Metropolis Fritz Lang

Fica aqui uma sugestão de estudo e outra de cautela. Por meio deste texto tu estás apto a perceber aquilo que até então captavas apenas inconscientemente nos filmes, és capaz de entender melhor as intenções dos realizadores e mesmo de antecipá-las em certas ocasiões. A partir de agora repara por onde cada personagem entra em cena, qual seu rumo, em qual região da tela ele se posiciona. Isso te fará entender melhor aquilo que vês. E se tiveres ou descobrires outros exemplos, compartilha-os no Clássicos.
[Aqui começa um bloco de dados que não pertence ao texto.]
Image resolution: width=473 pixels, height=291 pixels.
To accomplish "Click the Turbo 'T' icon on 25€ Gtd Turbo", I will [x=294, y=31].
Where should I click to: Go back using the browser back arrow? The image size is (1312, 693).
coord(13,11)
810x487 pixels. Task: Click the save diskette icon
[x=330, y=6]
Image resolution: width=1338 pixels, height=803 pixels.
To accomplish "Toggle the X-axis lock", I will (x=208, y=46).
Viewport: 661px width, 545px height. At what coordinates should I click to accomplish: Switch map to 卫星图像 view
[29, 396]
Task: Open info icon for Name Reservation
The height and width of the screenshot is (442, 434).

Tem somente o cuidado de te lembrares que estas não são regras – são antes convenções. Um diretor pode fazer uso delas ou deixá-las de lado, pode ainda usá-las com efeito contrário, a confundir o espectador ou a jogar com suas expectativas. As direções dos movimentos são ferramentas à disposição de todo artista cinematográfico e é só ele quem deverá optar por quando e como empregá-las.